Schematic view of the pro- versus anti-vaxxer classifier framework. Tweet text and network representations are obtained by BERT and Walklets, respectively. User history, network statistics and raw network vectors can be independently turned on and off. The downstream classifier consists of two fully connected (FC1, FC2) layers

In our experiments, we split the tweet data along the time axis into a 70% training and a 30% testing sets, that is 3556 and 1525 tweets, respectively. We report the average performance of the binary classifier on the test tweet set in terms of area under the ROC curve (AUC) based on ten independent instances.
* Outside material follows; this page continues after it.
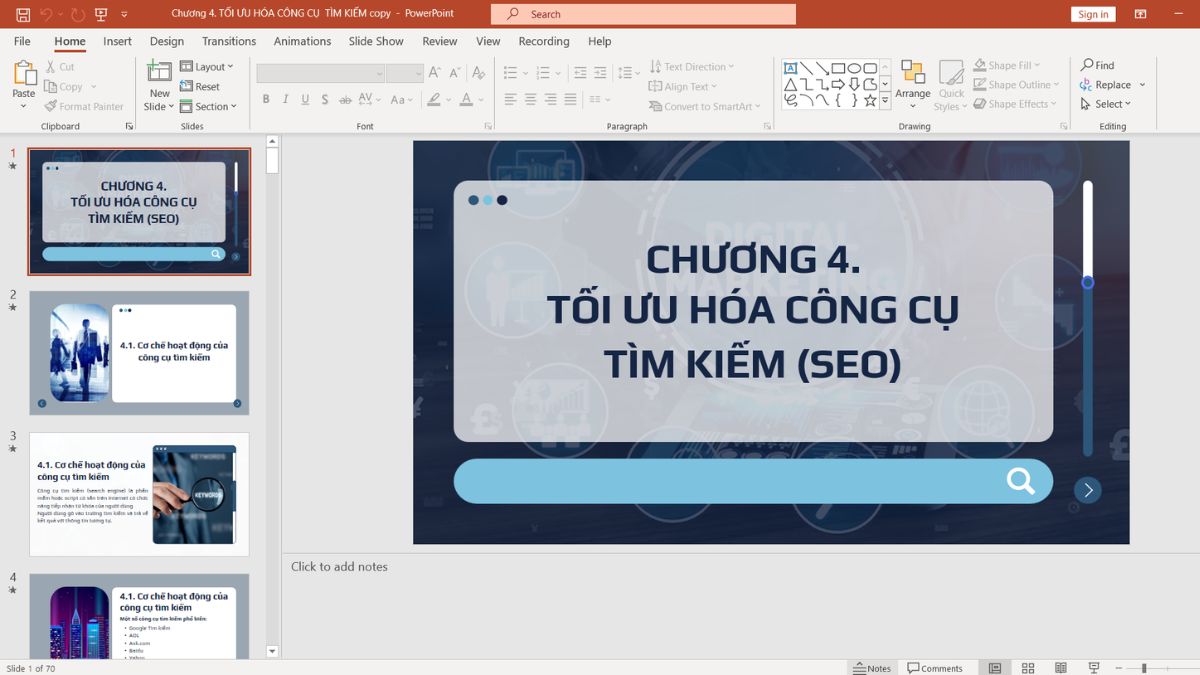Toggle Bold formatting
The width and height of the screenshot is (1200, 675).
[x=266, y=100]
Both the architecture and the parameters of our neural classifier were optimized for AUC on the test set.

BERT model performance discussion

In our first experiments, we selected 11 pre-trained BERT models from HuggingfaceFootnote 4 to measure the performance of the text-only approach. Table 3 shows the performance and query time for each selected BERT model. It is important to note that we did not execute any further training procedures for the selected models. We used the text embedding returned by BERT to classify each tweet with the downstream classifier of Fig. 10.

Table 3 Performance (AUC) and query time (seconds) of different BERT models for both vax-skeptic and pro-vaxxer content prediction

Our results show that models pre-trained on COVID-19-related tweets tend to perform better. One of the best-performing modelFootnote 5 (vaccinating-covid-tweets) was originally developed to classify English tweets whether they contain any facts about COVID-19 vaccines, the otherFootnote 6 (covid-twitter-bert) even before vaccines became available. It is also interesting that smaller BERT models not pre-trained for COVID-19-related data (bert-small, bert-medium) are not far behind in performance with a significantly faster running time. Thus, we see the further training of the bert-small architecture on COVID-19-related tweets as a prominent direction of future work. On the other hand, large general BERT models (bert-large, bertweet-large) overfit for this classification task. Finally, the least complex BERT architectures (bert-mini, bert-tiny) also have low performance.

Performance with different feature sets

Table 4 shows the main results that we achieved by adding user history, network statistics and node embedding (raw network) vectors to the classifier in addition to the BERT representation of the tweet text. In these experiments, we only use the best-performing BERT model for each task, vaccinating-covid-tweets for vaccine skepticism and covid-twitter-bert for pro-vaccine content classification, respectively. Not surprisingly, statistics on past tweets of the same user have a strong contribution to the text-only approach, as users usually stick to their opinion. On the other hand, simple network statistics from Twitter have less effect on model performance.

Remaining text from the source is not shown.